I can't even deal with the stupid people who think that more male bodies in the Newton school would have helped (because bullets don't kill men? Didn't seem to work in Aurora, or Columbine, or Fort Hood, or...) or who think we should teach kindergartners to bum rush armed men. That's even dumber than arming the teachers. And they say that we gamers don't understand the consequences of violence. Right.


12 December, 2012

creeping toward darkness

I love this time of year. The days are short, dark, and cold. Or coldish. Or what passes for cold here in SoCal. 

Quarter's over over. Grades are posted. Grading portfolios was both the most heartwarming and heartbreaking task I've had as a writing teacher. I am so, so proud of my students. Some of them really excelled. Some of them dropped the ball. One of them dropped the ball, kicked it, ran after it, and stabbed it with a pencil.

There's always one student like that.

Some of them will be sad about their grades. It's so hard for them to separate an evaluation of their work from an evaluation of their self. I get that. I used to feel sick with every fiction rejection I got. Now I am usually either relieved (oh good, one more off the list! Next!) or annoyed (are you kidding?
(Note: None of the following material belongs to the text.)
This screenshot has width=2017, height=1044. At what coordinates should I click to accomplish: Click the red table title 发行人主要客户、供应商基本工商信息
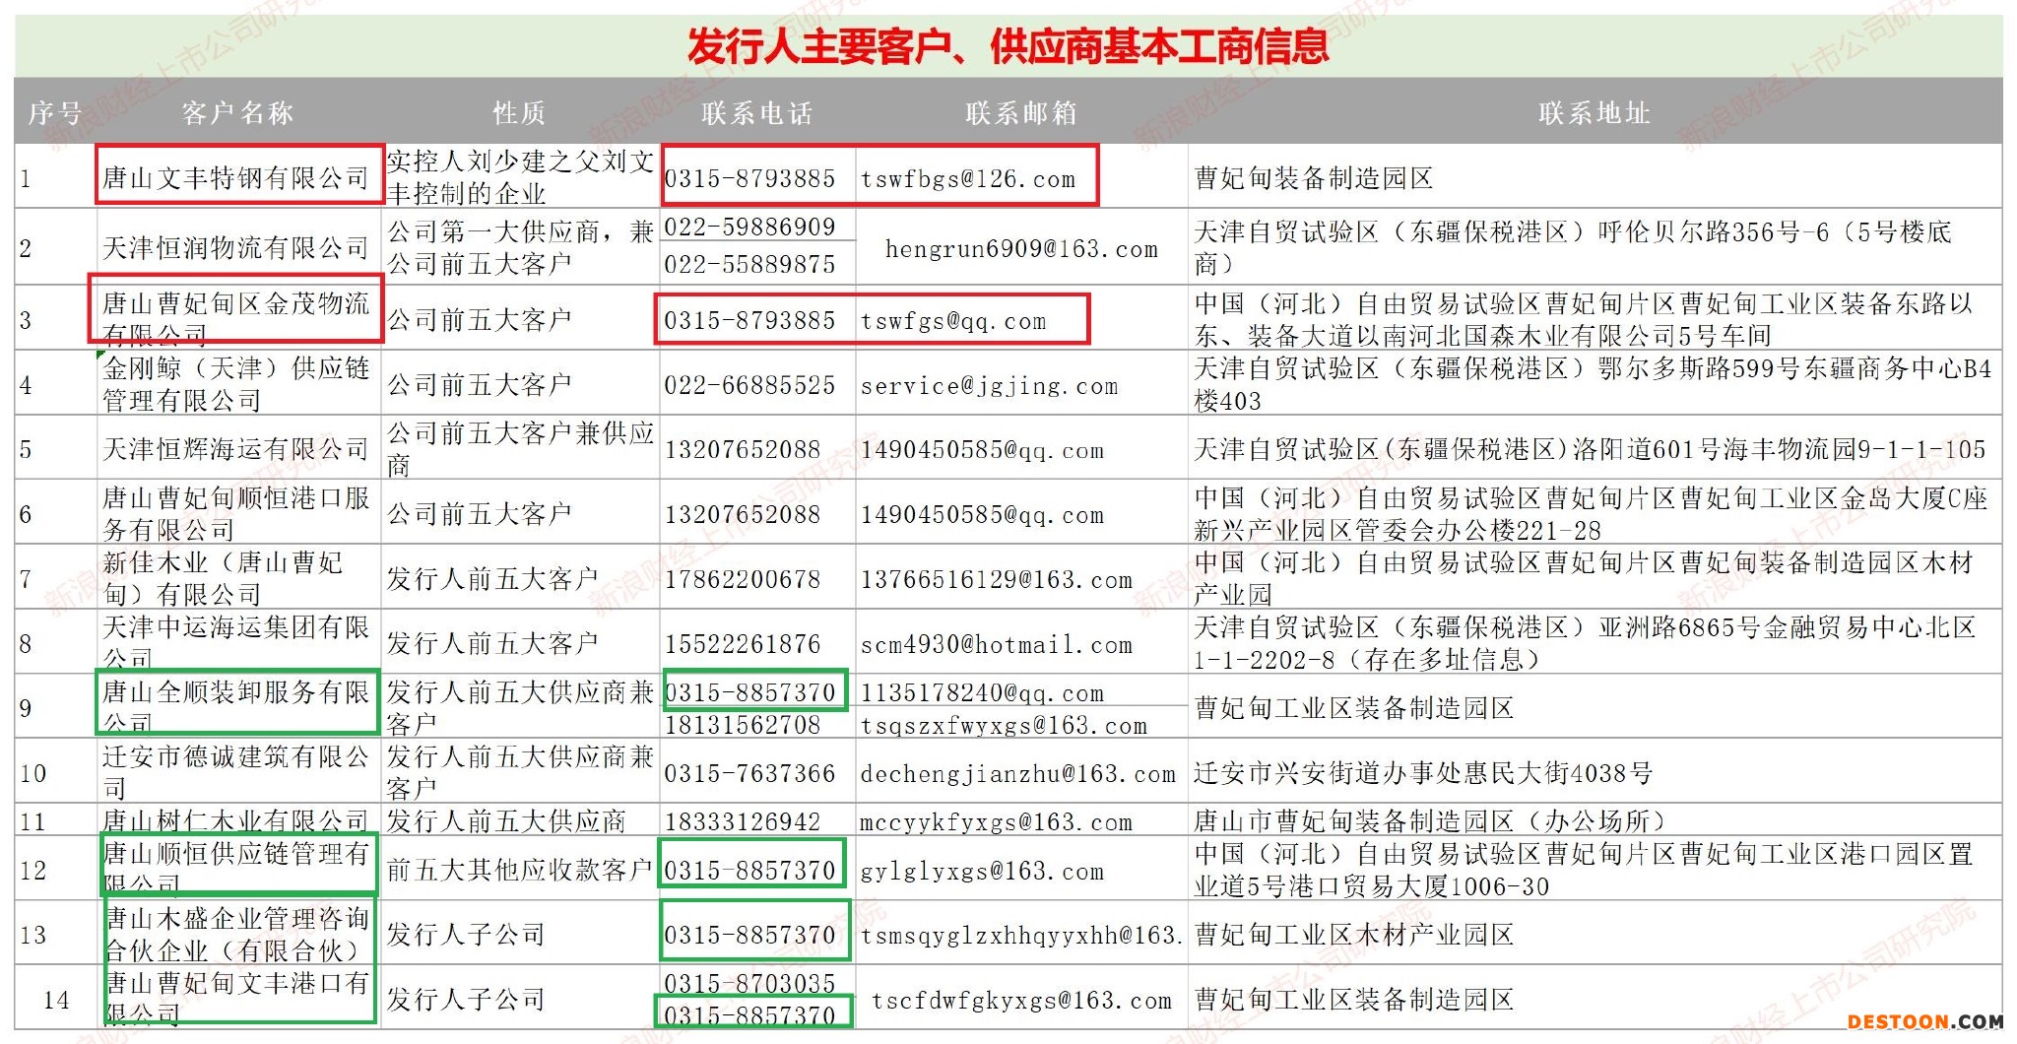(1008, 46)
You made me wait 3 months for that? Honestly.)

But 18 and 19 year olds don't have that armor yet. Well. Most of them. Some of them have lived through shit that makes my hair curl a little. I'm always surprised by how much they'll tell you, if they think you're listening and that you care (which I do, both). My course director (who is not the same as last year's, and is totally awesomely amazingly awesome, with awesome sauce) forbids personal narratives of any kind because they're so raw and heart-stabby. I encourage them for exactly that reason. Anyway. Good quarter. Good kids. Glad it's over.

There is a curry meatball (buffalo and boar) stew in the slowcooker, and thanks to Nous, a bucket of kale salad made and stored. Now we're waiting for my parents to make their way up from San Diego. They are coming, of course, just in time for the first winter storm of the year. My mother always complains how hot it is out here. Well, Mom, it's not gonna be hot for the next couple days. Or even warm. She's probably not gonna love the rain, though. I would mind it less if we didn't have outdoor plans. Nous and I will slog through rain. That is precisely why I have cowboy-boot shaped rubber rainboots with skulls and roses printed on them, and we both have heavy Aussie oilcan drovers. Ain't no rain gonna bother us. --But I suspect, for all their insistence that they like rain, don't mind weather, etc, the parents will be less sanguine about stomping through the puddles and rivulets in the Safari Park.

Then again, they don't have my boots.